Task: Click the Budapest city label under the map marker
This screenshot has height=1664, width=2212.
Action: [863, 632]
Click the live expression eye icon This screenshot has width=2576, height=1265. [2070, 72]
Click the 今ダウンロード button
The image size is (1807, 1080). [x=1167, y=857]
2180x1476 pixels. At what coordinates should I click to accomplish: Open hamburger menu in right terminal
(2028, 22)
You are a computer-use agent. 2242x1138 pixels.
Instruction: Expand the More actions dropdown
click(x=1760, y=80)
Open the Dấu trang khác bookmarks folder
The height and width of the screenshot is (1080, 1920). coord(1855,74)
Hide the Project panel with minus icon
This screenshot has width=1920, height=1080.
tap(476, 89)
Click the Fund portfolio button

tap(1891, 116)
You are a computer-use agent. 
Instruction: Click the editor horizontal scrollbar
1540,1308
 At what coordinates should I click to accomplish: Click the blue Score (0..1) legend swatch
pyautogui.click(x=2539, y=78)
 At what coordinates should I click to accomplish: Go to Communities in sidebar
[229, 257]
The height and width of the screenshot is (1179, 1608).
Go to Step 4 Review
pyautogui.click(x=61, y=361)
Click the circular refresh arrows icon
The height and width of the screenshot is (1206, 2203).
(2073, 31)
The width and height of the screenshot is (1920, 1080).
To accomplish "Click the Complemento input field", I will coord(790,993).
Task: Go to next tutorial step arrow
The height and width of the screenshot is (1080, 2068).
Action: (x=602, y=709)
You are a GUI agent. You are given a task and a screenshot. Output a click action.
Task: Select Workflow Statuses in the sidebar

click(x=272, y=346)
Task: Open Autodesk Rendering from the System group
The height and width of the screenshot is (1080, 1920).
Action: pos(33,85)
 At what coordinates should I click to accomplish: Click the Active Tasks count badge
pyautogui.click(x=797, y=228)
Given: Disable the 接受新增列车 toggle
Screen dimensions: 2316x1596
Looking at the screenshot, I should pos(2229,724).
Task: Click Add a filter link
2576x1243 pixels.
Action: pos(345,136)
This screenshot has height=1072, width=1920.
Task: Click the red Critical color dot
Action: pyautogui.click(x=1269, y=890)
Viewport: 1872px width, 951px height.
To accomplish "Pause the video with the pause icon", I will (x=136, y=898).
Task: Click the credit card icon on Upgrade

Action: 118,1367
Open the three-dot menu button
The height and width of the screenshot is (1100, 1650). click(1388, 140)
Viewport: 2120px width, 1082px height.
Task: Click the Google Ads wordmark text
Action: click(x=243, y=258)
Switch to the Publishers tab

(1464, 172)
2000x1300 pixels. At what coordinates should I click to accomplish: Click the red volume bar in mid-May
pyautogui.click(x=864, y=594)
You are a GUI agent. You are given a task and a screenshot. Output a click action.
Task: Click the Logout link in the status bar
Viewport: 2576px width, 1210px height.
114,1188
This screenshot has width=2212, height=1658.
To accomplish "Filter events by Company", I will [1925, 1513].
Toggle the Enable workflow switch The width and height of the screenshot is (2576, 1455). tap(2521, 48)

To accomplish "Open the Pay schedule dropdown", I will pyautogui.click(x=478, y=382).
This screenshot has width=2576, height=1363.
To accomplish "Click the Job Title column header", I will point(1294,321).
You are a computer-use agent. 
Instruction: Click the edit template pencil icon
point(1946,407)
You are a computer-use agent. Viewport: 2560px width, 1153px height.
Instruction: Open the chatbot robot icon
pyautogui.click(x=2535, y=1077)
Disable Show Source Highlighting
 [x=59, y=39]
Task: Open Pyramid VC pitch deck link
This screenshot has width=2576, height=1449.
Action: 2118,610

Task statement ->
Copy every line of the data above exactly.

Task solution ->
Task: Click the Budapest city label under the map marker
This screenshot has height=1664, width=2212.
Action: [863, 632]
Click the live expression eye icon This screenshot has width=2576, height=1265. [2070, 72]
Click the 今ダウンロード button
The image size is (1807, 1080). [x=1167, y=857]
2180x1476 pixels. At what coordinates should I click to accomplish: Open hamburger menu in right terminal
(2028, 22)
You are a computer-use agent. 2242x1138 pixels.
Instruction: Expand the More actions dropdown
click(x=1760, y=80)
Open the Dấu trang khác bookmarks folder
The height and width of the screenshot is (1080, 1920). coord(1855,74)
Hide the Project panel with minus icon
This screenshot has width=1920, height=1080.
tap(476, 89)
Click the Fund portfolio button

tap(1891, 116)
You are a computer-use agent. 
Instruction: Click the editor horizontal scrollbar
1540,1308
 At what coordinates should I click to accomplish: Click the blue Score (0..1) legend swatch
pyautogui.click(x=2539, y=78)
 At what coordinates should I click to accomplish: Go to Communities in sidebar
[229, 257]
The height and width of the screenshot is (1179, 1608).
Go to Step 4 Review
pyautogui.click(x=61, y=361)
Click the circular refresh arrows icon
The height and width of the screenshot is (1206, 2203).
(2073, 31)
The width and height of the screenshot is (1920, 1080).
To accomplish "Click the Complemento input field", I will coord(790,993).
Task: Go to next tutorial step arrow
The height and width of the screenshot is (1080, 2068).
Action: (x=602, y=709)
You are a GUI agent. You are given a task and a screenshot. Output a click action.
Task: Select Workflow Statuses in the sidebar

click(x=272, y=346)
Task: Open Autodesk Rendering from the System group
The height and width of the screenshot is (1080, 1920).
Action: pos(33,85)
 At what coordinates should I click to accomplish: Click the Active Tasks count badge
pyautogui.click(x=797, y=228)
Given: Disable the 接受新增列车 toggle
Screen dimensions: 2316x1596
Looking at the screenshot, I should pos(2229,724).
Task: Click Add a filter link
2576x1243 pixels.
Action: pos(345,136)
This screenshot has height=1072, width=1920.
Task: Click the red Critical color dot
Action: pyautogui.click(x=1269, y=890)
Viewport: 1872px width, 951px height.
To accomplish "Pause the video with the pause icon", I will (x=136, y=898).
Task: Click the credit card icon on Upgrade

Action: 118,1367
Open the three-dot menu button
The height and width of the screenshot is (1100, 1650). click(1388, 140)
Viewport: 2120px width, 1082px height.
Task: Click the Google Ads wordmark text
Action: click(x=243, y=258)
Switch to the Publishers tab

(1464, 172)
2000x1300 pixels. At what coordinates should I click to accomplish: Click the red volume bar in mid-May
pyautogui.click(x=864, y=594)
You are a GUI agent. You are given a task and a screenshot. Output a click action.
Task: Click the Logout link in the status bar
Viewport: 2576px width, 1210px height.
114,1188
This screenshot has width=2212, height=1658.
To accomplish "Filter events by Company", I will [1925, 1513].
Toggle the Enable workflow switch The width and height of the screenshot is (2576, 1455). tap(2521, 48)

To accomplish "Open the Pay schedule dropdown", I will pyautogui.click(x=478, y=382).
This screenshot has width=2576, height=1363.
To accomplish "Click the Job Title column header", I will point(1294,321).
You are a computer-use agent. 
Instruction: Click the edit template pencil icon
point(1946,407)
You are a computer-use agent. Viewport: 2560px width, 1153px height.
Instruction: Open the chatbot robot icon
pyautogui.click(x=2535, y=1077)
Disable Show Source Highlighting
 [x=59, y=39]
Task: Open Pyramid VC pitch deck link
This screenshot has width=2576, height=1449.
Action: 2118,610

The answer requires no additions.